Enzyme that helps trigger the development of leukemia

Scientists at the University of North Carolina at Chapel Hill have identified an enzyme that helps trigger the development of leukemia, a cancer of blood cells.

The enzyme hDOT1L activates a set of genes that plays a key role in the rare and largely incurable acute myeloid leukemia (AML). This disease affects less than 2 percent of the estimated 16,000 individuals diagnosed with acute leukemia nationwide each year. The discovery, based on research using bone marrow cells from mice, offers a potential target for new drugs against this form of leukemia, the researchers said.

The new findings appear in today's (April 21) issue of the journal Cell. The report demonstrates that hDOT1L helps transform, or immortalize, bone marrow cells, causing their unrestrained growth, a hallmark of leukemia, the researchers said.

Dr. Yi Zhang, associate professor of biochemistry and biophysics at UNC's School of Medicine and a member of the UNC Lineberger Comprehensive Cancer Center, led the study. Zhang is the university's first Howard Hughes Medical Institute investigator, one of the most prestigious appointments among biomedical researchers.

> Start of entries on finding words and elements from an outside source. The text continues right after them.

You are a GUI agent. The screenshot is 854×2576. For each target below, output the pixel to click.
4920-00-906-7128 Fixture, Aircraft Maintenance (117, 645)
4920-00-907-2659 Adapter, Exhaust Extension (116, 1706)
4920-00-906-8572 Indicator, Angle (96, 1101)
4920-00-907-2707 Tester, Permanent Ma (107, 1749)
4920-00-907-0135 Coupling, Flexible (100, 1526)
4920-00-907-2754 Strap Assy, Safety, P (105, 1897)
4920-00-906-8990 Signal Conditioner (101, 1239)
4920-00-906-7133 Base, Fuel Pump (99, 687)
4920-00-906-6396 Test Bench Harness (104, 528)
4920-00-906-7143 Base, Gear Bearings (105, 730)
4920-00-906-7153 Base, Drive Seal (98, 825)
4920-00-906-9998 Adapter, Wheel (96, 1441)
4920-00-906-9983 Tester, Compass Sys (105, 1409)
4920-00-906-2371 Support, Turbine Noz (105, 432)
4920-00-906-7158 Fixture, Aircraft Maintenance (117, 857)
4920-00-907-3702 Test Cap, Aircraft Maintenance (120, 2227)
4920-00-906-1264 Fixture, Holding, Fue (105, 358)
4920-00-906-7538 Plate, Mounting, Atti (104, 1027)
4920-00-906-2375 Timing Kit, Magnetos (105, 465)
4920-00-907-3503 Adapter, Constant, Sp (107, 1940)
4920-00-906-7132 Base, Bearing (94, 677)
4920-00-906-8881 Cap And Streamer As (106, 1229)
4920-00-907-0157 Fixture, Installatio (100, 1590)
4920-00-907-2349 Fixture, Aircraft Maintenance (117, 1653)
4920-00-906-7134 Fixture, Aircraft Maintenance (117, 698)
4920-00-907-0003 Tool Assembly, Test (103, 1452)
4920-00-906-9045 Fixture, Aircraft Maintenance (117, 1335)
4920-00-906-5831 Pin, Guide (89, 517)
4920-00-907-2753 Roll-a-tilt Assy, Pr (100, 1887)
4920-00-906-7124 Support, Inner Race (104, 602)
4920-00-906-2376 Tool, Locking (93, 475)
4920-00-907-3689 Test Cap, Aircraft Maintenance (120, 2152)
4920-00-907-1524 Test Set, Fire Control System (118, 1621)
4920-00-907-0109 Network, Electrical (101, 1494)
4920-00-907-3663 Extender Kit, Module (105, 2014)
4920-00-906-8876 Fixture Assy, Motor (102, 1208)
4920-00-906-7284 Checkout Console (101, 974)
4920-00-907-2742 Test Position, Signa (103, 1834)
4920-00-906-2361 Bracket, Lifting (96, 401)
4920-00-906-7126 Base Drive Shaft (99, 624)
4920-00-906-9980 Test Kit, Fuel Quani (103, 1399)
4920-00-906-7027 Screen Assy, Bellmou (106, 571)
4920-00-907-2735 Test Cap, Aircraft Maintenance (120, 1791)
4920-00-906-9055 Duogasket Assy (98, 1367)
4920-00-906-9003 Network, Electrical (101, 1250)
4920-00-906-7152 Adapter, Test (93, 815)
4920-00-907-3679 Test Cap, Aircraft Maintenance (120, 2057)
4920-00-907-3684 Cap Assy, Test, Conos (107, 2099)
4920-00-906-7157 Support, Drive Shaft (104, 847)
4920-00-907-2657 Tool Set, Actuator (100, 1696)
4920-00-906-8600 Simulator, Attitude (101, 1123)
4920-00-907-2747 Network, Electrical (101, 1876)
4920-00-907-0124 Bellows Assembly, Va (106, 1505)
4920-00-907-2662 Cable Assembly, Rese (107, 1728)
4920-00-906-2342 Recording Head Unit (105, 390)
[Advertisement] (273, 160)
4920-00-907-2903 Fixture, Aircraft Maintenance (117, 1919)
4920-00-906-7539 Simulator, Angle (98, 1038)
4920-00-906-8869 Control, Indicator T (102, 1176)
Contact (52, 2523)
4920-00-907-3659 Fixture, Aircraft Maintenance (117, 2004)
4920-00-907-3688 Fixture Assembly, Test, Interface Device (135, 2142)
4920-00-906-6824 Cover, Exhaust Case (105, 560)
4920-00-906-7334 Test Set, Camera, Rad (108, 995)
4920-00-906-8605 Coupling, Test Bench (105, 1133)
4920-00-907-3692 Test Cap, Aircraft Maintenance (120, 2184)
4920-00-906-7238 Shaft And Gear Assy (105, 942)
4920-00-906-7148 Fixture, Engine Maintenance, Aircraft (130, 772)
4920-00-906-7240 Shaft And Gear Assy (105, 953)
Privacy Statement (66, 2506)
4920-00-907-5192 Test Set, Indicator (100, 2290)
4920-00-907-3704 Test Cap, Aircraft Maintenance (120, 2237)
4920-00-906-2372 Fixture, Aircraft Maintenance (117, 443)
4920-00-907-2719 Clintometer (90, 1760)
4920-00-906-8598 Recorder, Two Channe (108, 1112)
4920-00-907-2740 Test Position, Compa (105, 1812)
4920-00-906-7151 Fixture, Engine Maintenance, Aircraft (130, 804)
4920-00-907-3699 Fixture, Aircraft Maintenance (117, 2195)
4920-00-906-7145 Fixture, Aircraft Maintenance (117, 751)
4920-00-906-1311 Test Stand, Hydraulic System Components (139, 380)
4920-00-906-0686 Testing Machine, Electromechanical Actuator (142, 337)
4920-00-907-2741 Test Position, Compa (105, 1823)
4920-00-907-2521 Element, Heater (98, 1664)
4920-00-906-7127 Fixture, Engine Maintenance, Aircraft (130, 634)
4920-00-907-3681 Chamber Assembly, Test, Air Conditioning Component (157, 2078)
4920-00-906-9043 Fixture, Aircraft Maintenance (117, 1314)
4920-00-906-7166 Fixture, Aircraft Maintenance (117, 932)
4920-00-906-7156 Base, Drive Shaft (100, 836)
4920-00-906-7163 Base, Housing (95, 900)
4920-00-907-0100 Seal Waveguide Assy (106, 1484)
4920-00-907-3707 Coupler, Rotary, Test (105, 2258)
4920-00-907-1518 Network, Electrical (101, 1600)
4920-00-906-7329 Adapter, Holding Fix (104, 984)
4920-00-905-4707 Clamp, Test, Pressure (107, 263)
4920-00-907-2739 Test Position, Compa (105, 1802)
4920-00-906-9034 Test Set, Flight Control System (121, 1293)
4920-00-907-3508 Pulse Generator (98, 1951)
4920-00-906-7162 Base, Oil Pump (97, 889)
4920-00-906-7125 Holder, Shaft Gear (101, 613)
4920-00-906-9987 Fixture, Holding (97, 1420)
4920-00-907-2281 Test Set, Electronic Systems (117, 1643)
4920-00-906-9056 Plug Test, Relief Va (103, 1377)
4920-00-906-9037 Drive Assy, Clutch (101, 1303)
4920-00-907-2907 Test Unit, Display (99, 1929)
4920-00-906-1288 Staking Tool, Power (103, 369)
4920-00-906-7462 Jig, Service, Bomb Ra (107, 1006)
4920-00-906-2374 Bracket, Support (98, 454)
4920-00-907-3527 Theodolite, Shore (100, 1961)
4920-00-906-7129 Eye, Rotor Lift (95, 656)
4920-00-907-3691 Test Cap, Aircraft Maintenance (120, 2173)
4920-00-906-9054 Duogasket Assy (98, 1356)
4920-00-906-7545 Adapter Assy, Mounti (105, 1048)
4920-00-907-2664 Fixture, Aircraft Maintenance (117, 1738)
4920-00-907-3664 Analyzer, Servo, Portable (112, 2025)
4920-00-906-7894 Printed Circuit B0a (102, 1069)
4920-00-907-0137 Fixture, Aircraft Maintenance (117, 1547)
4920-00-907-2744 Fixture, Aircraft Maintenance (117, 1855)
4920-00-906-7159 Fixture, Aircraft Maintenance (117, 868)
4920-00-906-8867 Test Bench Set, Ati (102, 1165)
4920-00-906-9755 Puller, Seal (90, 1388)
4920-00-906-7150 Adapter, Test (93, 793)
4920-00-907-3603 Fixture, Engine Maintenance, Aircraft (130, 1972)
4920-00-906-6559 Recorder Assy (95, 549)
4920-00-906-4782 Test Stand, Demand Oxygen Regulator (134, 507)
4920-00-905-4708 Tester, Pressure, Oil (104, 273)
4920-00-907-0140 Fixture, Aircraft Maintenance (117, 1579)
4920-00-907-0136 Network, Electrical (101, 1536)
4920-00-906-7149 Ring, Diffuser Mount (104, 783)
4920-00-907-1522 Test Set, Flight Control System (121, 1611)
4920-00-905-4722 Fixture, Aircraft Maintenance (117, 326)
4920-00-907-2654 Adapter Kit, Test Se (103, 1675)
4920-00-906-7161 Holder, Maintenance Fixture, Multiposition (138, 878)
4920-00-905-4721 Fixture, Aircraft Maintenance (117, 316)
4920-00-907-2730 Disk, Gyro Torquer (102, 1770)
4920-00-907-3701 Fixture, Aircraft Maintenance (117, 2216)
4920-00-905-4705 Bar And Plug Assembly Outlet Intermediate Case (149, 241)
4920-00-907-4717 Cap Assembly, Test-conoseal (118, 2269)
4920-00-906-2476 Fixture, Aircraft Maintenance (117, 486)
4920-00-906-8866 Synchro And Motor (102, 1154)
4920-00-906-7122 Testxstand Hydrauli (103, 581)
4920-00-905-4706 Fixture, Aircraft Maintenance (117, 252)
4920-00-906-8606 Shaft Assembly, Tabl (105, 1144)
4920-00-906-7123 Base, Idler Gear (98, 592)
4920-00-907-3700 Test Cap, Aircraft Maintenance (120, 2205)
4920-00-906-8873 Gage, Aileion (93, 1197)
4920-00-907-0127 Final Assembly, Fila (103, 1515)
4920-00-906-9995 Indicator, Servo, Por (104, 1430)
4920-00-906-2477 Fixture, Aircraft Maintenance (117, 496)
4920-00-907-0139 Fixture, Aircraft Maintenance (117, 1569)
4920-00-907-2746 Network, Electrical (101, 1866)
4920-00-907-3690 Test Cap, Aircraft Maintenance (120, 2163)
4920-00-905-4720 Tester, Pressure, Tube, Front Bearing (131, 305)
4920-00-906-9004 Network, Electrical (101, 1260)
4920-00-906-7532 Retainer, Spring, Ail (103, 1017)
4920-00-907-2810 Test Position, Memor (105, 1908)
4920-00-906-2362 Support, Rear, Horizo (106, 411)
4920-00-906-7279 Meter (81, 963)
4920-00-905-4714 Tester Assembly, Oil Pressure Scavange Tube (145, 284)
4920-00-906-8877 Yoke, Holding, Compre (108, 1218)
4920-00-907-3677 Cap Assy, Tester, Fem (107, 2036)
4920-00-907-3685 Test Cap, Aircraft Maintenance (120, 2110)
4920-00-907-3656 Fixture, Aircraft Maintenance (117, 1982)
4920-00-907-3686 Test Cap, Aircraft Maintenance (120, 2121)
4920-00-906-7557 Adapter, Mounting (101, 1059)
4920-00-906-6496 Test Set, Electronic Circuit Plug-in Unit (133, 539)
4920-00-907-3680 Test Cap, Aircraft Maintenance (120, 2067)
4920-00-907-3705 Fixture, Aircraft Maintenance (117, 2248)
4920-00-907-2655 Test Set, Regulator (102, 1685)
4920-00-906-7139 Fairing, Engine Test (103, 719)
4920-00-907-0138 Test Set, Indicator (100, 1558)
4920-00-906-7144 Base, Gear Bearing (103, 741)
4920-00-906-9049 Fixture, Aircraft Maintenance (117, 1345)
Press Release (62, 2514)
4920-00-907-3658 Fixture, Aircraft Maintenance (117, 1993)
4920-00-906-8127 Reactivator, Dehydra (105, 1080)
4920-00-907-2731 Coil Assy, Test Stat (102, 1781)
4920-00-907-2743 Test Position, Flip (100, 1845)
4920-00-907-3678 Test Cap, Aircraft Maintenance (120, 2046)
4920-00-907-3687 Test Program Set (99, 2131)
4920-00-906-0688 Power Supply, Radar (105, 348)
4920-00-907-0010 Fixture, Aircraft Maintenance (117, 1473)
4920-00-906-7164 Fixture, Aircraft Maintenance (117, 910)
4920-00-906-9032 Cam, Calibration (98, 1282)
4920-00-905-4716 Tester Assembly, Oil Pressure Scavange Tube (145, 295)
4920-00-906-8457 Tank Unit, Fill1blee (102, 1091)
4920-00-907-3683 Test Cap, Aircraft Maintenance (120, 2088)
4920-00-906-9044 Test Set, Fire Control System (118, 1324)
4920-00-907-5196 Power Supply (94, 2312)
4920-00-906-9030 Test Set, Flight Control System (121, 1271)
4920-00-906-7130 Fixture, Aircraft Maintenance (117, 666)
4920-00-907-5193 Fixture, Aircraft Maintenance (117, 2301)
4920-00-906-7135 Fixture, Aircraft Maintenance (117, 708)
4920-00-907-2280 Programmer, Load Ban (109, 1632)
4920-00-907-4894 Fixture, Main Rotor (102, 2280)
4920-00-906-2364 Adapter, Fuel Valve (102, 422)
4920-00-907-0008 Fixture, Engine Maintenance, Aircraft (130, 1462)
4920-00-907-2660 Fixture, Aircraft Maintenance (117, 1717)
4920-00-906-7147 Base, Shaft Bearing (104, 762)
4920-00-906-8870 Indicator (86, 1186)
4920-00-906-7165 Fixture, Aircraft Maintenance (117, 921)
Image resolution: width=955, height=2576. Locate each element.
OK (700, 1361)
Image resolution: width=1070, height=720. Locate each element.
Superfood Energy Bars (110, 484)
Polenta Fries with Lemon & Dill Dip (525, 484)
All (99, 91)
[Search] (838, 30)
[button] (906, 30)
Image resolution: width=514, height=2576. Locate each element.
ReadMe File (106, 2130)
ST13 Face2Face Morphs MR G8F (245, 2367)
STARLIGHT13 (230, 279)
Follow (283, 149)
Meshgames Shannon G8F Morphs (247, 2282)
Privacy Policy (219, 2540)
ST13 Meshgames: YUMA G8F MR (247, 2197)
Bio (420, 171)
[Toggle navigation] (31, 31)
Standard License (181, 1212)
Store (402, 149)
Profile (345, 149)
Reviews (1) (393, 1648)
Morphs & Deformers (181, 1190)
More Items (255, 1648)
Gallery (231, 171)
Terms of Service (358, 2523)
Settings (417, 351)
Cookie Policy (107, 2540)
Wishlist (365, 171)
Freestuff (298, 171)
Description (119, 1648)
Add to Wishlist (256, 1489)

"We demonstrate that not only is hDOT1L required for transformation of bone marrow cells, but, more importantly, that its enzymatic activity is required to maintain the transformed status," said Zhang. "That means if we have a way to prevent the activity of hDOT1L, then the affected cells of particular leukemia patients can be killed."

Zhang investigates a group of enzymes that modifies five core histone proteins forming the molecular scaffold that helps organize DNA within the nucleus of every cell. Histone modifications affect gene activity and include methylation, in which a methyl component is attached to the histone protein.

"The prevailing model is that methylation on histones serves as a docking site," Zhang said. "It will recruit proteins that 'read' this histone modification, and it's those proteins that directly have an impact on gene expression - either activating or silencing a gene."

As an enzyme that adds a methyl component to histone H3, hDOT1L activates the gene associated with that histone. Zhang and fellow researchers now provide evidence that in some leukemias, hDOT1L activates so-called Hox genes, whose increased activity is closely tied to AML.

Leukemia most often arises from a chromosomal translocation, a breaking and joining of two distinct chromosomes, that creates a hybrid gene. The product of the hybrid gene is called a "fusion protein," meaning that the newly formed gene encodes a protein made of fragments from each of the two genes that were fused together by the rearrangement.

Some leukemia patients carry rearrangements of a gene on chromosome 11 called the mixed lineage leukemia gene, or MLL. Translocations involving MLL are most often found in childhood leukemias and as a secondary cancer in adults who have undergone chemotherapy to treat a previous leukemia.

Individuals with MLL translocations have an especially poor prognosis, with less than a 50 percent survival rate.

"There are more than 40 proteins that have been found fused to MLL in leukemia patients, and different ones can cause leukemia by different mechanisms," Zhang said.

When MLL functions as it should, without a fusion partner, it binds to and controls the expression of Hox genes, which in turn control cell growth and maturation. Until now, the role of the MLL-AF10 fusion protein in causing leukemia was unknown.

"We show how at least one MLL fusion can lead to the over-expression of Hox genes in bone marrow cells. MLL-AF10 directs hDOT1L to the Hox genes, where it normally shouldn't be, causing a different pattern of histone methylation and, therefore, extraordinarily high activity of the Hox genes," Zhang said.

Treatments used for AML patients have been largely ineffective against cells harboring the MLL-AF10 fusion protein, drawing attention to the need for a new medication.

Zhang's study reveals that leukemia cells containing MLL-AF10 require hDOT1L to survive. When the researchers introduced into leukemia cells a defective form of hDOT1L, one that cannot methylate histone proteins, the cells were no longer able to grow. "This study highlights the potential of hDOT1L as a possible drug target," Zhang added.